◆ Prompt
The answer must be an exact copy of the lines from the one with "The height and" to the last line of the entries below, both included, and must contain no pictures.

(Pixel coordinate grounding data)
##############################

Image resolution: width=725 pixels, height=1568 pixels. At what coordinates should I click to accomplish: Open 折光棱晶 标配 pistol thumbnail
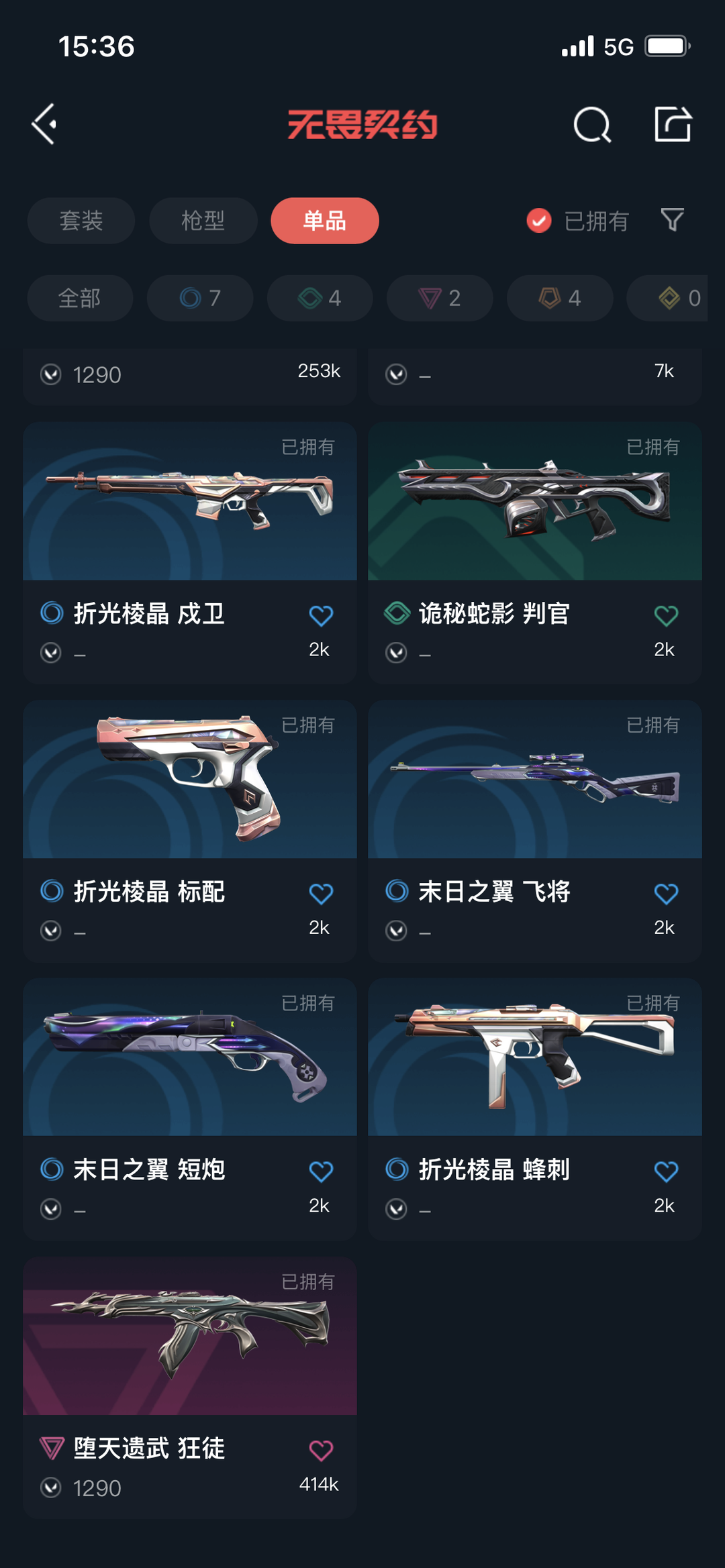coord(190,779)
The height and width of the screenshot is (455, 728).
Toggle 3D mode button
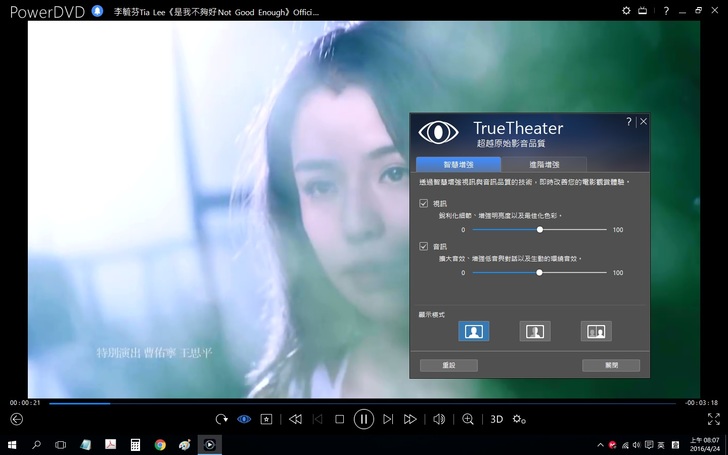click(497, 419)
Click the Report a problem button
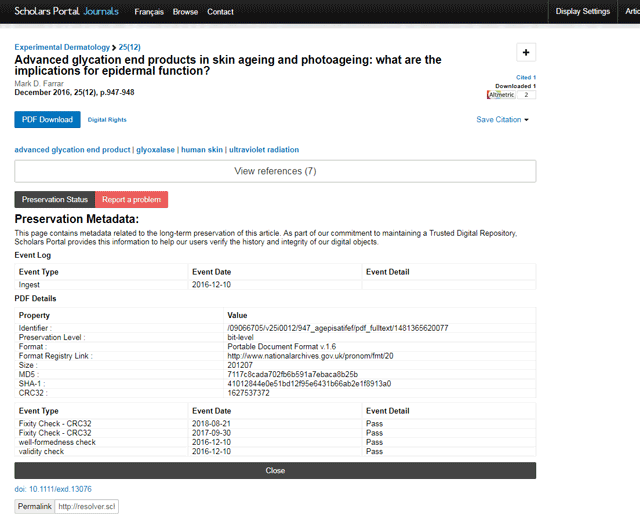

##############################

◆ Finished exercise
The height and width of the screenshot is (455, 728).
Toggle 3D mode button
click(497, 419)
Click the Report a problem button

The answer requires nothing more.